* _Problem requirements_:
Start your answer with the line containing "Task: Open the 壁纸历史记录 menu entry" and end it with the last line of the records below, retyping every line between exactly and adding nothing.

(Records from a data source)
────────────────

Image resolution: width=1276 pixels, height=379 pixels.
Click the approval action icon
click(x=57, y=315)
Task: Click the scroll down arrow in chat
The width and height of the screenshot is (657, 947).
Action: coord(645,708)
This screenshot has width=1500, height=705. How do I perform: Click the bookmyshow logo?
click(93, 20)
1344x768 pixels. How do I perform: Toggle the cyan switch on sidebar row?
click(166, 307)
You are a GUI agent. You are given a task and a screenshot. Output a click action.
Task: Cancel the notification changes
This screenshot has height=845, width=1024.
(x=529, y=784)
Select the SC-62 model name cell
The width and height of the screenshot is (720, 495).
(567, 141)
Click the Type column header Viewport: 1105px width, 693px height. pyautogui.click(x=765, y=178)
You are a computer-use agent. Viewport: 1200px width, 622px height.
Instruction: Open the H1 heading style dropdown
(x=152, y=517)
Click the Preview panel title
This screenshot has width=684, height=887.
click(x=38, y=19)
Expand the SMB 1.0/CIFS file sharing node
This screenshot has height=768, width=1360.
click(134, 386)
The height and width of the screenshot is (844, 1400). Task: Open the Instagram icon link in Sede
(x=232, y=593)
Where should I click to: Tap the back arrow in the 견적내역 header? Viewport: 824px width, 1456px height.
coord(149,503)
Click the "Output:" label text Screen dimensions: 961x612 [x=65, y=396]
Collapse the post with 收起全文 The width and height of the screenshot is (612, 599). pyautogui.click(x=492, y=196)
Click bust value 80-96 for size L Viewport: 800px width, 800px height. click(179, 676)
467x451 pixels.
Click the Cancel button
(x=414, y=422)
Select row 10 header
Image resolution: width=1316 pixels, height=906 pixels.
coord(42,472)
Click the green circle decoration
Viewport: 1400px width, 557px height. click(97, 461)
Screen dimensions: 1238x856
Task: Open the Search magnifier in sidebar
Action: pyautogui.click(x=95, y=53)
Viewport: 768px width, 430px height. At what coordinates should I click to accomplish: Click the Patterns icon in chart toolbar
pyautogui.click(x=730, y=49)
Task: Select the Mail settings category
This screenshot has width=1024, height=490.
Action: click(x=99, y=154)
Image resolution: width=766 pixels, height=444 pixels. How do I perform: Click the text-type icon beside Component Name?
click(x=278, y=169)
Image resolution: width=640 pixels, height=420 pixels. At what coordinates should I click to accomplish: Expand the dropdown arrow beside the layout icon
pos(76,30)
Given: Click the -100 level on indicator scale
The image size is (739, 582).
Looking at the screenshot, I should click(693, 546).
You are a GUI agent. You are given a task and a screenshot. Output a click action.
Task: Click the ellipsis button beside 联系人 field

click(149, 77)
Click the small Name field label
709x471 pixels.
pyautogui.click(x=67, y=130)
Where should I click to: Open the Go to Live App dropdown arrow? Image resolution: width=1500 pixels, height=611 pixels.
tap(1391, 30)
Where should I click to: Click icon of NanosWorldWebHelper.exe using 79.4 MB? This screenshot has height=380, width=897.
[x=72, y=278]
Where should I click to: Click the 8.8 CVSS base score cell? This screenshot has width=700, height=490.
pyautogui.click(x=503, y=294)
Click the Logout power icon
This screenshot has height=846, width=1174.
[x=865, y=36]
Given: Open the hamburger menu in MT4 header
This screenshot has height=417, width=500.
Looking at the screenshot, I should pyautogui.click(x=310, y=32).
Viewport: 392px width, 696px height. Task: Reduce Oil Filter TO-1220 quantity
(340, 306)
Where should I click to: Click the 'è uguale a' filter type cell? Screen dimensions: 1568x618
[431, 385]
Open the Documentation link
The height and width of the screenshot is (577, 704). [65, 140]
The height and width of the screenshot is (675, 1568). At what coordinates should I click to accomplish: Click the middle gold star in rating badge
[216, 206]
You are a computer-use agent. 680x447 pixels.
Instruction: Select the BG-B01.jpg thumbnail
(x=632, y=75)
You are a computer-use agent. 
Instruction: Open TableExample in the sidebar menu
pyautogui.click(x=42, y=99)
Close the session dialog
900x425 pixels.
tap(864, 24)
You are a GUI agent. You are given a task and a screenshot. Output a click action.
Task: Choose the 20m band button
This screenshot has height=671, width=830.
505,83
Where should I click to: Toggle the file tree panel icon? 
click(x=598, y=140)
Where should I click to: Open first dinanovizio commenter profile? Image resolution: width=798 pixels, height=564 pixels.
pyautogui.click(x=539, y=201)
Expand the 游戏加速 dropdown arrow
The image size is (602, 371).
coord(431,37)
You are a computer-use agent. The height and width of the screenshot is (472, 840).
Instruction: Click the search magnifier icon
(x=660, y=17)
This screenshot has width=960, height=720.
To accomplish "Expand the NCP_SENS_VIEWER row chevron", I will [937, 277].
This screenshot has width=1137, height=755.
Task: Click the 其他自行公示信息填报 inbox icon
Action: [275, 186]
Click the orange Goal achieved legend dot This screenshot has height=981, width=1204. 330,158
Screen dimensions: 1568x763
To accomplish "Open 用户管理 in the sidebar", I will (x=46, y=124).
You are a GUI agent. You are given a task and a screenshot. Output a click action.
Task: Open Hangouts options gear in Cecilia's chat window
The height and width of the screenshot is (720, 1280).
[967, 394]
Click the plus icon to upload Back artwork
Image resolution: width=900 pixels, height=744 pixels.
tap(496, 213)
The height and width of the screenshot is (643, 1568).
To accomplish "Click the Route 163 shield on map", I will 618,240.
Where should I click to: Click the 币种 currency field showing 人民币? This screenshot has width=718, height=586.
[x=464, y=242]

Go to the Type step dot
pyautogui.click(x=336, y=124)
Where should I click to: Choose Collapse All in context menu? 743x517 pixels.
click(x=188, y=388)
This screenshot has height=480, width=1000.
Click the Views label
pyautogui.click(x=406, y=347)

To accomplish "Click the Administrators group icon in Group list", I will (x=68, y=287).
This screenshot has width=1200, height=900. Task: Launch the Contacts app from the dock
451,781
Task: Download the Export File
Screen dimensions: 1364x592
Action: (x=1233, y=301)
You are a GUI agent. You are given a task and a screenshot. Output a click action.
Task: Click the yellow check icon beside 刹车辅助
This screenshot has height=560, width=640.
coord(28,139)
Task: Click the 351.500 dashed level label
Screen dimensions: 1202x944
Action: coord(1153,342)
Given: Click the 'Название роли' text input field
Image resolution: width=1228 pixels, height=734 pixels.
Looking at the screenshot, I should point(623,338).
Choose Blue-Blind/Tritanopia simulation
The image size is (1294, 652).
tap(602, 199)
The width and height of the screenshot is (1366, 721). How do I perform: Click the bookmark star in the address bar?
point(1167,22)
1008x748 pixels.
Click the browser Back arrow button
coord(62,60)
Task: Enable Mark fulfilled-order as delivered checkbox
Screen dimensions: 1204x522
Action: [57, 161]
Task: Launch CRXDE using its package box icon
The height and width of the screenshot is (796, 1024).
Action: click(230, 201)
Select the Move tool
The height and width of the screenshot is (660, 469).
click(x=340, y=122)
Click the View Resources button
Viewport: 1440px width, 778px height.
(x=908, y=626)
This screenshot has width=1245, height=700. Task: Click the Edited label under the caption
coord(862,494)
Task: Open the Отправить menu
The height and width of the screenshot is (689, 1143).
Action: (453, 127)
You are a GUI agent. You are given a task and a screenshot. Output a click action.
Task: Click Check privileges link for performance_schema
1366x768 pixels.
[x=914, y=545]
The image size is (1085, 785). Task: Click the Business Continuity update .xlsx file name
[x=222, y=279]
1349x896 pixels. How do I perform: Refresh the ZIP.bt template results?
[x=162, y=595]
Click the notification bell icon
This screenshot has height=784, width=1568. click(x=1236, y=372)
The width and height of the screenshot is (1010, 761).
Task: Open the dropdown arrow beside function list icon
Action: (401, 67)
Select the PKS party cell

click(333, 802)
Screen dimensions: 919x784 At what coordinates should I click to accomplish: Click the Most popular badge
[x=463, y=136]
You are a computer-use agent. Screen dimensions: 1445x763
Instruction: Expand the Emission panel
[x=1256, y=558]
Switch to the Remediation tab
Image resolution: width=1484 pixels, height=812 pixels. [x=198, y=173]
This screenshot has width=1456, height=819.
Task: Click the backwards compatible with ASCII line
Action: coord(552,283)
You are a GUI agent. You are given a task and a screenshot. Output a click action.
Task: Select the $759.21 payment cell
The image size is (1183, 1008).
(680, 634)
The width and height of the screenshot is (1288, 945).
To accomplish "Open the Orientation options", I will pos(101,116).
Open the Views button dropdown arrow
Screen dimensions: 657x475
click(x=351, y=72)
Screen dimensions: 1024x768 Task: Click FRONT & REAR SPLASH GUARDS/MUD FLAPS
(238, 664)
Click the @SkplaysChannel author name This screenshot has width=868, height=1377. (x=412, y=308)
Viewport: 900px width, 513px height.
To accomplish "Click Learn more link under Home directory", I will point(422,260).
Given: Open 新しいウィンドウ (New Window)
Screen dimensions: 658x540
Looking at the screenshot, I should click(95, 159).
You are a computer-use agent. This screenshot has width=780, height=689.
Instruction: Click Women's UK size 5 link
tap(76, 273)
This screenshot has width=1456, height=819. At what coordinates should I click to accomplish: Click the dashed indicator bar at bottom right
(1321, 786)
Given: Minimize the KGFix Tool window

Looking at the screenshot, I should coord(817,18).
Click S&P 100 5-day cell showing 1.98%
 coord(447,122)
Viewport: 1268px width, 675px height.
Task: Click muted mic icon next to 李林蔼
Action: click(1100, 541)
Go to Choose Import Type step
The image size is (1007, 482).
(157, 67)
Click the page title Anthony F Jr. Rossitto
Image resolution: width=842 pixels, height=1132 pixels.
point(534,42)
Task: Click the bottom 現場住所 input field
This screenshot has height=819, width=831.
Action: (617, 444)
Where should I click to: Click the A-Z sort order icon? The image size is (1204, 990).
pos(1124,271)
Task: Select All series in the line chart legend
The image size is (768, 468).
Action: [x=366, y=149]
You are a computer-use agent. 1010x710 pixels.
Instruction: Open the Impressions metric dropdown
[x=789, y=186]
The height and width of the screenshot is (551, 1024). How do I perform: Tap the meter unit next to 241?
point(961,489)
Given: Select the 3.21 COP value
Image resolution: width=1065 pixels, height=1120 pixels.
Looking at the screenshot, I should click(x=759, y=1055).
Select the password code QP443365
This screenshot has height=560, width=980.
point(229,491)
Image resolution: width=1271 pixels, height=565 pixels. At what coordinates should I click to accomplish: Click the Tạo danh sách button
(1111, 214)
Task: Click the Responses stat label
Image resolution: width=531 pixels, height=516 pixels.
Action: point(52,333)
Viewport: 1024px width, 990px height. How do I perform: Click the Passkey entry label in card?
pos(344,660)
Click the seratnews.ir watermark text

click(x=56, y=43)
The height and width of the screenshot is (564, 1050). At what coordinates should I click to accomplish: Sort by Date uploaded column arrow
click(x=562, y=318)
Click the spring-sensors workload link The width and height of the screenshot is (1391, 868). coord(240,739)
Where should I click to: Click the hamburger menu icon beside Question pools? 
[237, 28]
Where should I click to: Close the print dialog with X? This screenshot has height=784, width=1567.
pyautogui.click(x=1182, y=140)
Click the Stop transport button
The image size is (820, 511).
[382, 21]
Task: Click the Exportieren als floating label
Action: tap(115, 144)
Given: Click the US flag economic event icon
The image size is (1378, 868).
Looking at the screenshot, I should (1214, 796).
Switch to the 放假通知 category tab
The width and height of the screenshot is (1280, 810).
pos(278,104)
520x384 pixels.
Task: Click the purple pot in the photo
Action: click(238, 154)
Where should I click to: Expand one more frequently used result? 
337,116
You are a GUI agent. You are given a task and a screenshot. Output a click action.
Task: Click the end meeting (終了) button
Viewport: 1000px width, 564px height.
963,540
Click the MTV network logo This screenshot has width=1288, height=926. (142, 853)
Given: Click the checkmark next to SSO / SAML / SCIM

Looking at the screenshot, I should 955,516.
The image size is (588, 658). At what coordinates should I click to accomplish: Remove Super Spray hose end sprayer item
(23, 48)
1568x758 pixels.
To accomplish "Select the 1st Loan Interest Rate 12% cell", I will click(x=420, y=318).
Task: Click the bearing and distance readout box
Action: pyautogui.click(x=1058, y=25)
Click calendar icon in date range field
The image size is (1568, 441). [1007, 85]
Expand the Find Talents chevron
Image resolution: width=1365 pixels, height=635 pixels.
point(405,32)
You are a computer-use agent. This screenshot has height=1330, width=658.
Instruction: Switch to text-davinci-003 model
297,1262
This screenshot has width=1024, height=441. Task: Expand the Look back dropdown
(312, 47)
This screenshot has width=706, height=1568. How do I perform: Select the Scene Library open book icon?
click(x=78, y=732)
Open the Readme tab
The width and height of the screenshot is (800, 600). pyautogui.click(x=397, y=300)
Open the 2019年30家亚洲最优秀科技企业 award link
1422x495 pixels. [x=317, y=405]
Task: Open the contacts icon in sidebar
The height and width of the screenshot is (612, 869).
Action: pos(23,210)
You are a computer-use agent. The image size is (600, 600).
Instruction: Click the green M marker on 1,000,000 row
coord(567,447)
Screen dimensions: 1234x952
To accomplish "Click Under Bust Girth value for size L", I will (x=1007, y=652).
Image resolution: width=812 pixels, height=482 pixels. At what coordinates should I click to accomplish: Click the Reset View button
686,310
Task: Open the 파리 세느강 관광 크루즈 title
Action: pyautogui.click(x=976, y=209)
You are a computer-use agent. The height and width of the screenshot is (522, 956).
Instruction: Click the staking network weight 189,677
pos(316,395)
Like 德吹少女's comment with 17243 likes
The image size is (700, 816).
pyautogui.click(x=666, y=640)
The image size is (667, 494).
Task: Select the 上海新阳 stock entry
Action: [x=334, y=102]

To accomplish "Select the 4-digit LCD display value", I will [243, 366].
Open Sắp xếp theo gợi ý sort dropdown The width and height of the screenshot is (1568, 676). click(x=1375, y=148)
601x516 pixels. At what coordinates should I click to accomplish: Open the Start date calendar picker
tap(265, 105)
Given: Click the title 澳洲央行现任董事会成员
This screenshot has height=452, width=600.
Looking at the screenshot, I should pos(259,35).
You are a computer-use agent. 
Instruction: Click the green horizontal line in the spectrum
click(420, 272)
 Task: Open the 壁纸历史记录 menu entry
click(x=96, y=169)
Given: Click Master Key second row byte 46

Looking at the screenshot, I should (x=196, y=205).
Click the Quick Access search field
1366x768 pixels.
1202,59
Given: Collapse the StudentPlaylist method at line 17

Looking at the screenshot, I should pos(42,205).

────────────────

* _Your response_:
 Task: Open the 壁纸历史记录 menu entry
click(x=96, y=169)
Given: Click Master Key second row byte 46

Looking at the screenshot, I should (x=196, y=205).
Click the Quick Access search field
1366x768 pixels.
1202,59
Given: Collapse the StudentPlaylist method at line 17

Looking at the screenshot, I should pos(42,205).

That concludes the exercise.